Vitamin D regulates the production of vascular endothelial growth factor: A triggering cause in the pathogenesis of rheumatic heart disease?

Rheumatic heart disease (RHD) remains a major cause of cardiac related mortality and morbidity in the developing countries due to poor diagnosis and lack of proper therapeutics. The definite reason of heart valve injury during RHD is poorly understood. Valvular endothelial cells play an important role in pathogenesis of different cardiovascular diseases. Besides, the regulation of vitamin D (calciferol) and VEGF (vascular endothelial growth factor) results in the functional changes in endothelial cells.

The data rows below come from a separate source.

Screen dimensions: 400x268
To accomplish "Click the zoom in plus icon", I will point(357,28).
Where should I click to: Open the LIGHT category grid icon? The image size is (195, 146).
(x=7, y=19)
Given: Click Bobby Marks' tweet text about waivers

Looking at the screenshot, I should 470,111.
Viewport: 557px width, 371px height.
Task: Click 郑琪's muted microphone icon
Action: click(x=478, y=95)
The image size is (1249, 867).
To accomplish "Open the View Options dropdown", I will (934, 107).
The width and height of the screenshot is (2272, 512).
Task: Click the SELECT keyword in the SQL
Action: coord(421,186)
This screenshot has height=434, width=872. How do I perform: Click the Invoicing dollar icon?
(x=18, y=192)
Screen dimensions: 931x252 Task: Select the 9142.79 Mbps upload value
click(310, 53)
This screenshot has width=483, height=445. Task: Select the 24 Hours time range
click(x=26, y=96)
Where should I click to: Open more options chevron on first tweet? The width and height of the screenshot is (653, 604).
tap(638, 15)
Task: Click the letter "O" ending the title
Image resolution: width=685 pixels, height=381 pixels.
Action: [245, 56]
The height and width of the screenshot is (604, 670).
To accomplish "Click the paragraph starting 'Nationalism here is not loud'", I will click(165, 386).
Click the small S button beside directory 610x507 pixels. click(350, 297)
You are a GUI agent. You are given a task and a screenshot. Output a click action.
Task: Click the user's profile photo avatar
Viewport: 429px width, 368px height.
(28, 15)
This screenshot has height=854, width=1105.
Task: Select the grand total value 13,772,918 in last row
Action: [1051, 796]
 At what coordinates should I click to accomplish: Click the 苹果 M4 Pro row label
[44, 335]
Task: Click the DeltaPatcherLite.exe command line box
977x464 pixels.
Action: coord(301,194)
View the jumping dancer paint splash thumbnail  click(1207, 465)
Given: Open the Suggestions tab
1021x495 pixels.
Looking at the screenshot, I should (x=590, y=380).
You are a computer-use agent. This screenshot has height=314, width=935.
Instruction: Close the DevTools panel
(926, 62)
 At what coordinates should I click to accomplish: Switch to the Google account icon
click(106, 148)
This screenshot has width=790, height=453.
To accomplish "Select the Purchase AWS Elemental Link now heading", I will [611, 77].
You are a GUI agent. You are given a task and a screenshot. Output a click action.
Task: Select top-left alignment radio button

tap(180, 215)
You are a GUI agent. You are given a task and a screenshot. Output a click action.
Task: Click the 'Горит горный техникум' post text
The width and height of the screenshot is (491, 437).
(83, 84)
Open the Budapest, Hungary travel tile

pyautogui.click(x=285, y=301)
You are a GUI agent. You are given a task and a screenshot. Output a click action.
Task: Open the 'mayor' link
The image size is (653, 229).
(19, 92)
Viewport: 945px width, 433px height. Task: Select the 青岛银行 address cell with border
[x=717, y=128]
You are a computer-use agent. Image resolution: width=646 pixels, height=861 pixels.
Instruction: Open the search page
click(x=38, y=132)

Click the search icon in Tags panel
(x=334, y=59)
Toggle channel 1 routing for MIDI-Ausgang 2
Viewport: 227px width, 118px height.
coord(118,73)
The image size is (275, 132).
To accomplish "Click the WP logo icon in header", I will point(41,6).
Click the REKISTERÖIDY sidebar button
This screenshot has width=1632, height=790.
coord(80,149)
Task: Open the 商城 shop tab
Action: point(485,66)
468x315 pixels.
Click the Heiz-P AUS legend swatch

However, the crosstalk between vitamin D and VEGF in the pathogenesis of RHD is not yet unfurled. Evidences in the concerned fields are documented by searching through Google Scholar and Pubmed. Literature based survey has revealed that vascular endothelium, especially endothelial cells play important roles in valvular remodelling during cardiovascular diseases. Endothelial cell dysfunction leads to heart valve remodelling, which furthermore initiates the pathogenesis of valvular heart disease. Vitamin D has the potential to maintain the concentration of VEGF in the circulation and induce the function of endothelial cells. Hence, we hypothesize that vitamin D and VEGF homeostasis can alter the function of endothelial cells, which may subsequently trigger the valvular remodelling or even damage of heart valves during the progression of RHD pathogenesis. Our hypothesis shed light on the evidence based knowledge translation of plausible cellular phenomena due to vitamin D/VEGF homeostasis during valvular vandalism in RHD.